On Monday, 12 students from De Montfort University, in Leicester, U.K. landed in Coimbatore on a 11-day visit. They are here to visit villages, study waste management practices, and introduce new processes for better waste management.
“But, in four days we have learnt how a small village (Kurudampalayam) could take waste segregation to a different level,” says Tanvir Allidina. She and her friends were awe struck when they came to know that the village segregated organic wastes into 21 categories and recycled it accordingly.
The students were from various streams – mechatronics, mechanical engineering, business administration, etc - and are members of International Development Engineers club in the university. They are here as part of an initiative by Siruthuli to implement best solid waste management practices at Kalampalayam village.
They took part in waste collection and segregation from the houses in Kurudampalayam, and learnt how organic waste is recycled as cattle feed and manure. They have also visited Kalampalayam and the Vellalore dump yard.
On Thursday they visited a micro-house level compost unit and terrace garden of terrace garden expert Chitra Krishnasamy in the city. There, they learnt the art of optimum use of wastes generated from home by converting it into manure.
Having learnt a lot, the students pointed out how garbage dumping and collection is different in Coimbatore from the U.K. “We are taught waste segregation at home and school at a very young age.
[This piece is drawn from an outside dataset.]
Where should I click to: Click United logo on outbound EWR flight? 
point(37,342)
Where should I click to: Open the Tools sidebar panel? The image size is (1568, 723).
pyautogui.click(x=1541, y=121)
We had separate bins for different types of wastes at school. We practise it now in public places where we have separate bins, which facilitates segregation at source,” says Jibil Mathew John.
“Garbage will not be collected from our houses if it is not segregated. Even fines are imposed on those who fail to segregate waste at home,” he adds. This in turn helps keeping the city clean.
Laura Rydlewicz suggested pictorial representations on the bins so that they villagers can identify what type of waste should go into each bin and what should be segregated.
“They also need awareness, as many villagers even at Kurudampalayam did not know what was done with the segregated wastes. Making them know that will make the project successful,” she said.
“Siruthuli took up a solid waste management initiative at Kalampalayam, located on the banks of the Noyyal, where villagers dumped wastes and sewage into the river. While we have started with waste segregation, we will soon establish a micro sewage treatment plant there. Students from De Montfort have come to help us with these initiatives,” Sangeetha Suresh, an apex member of Siruthuli said.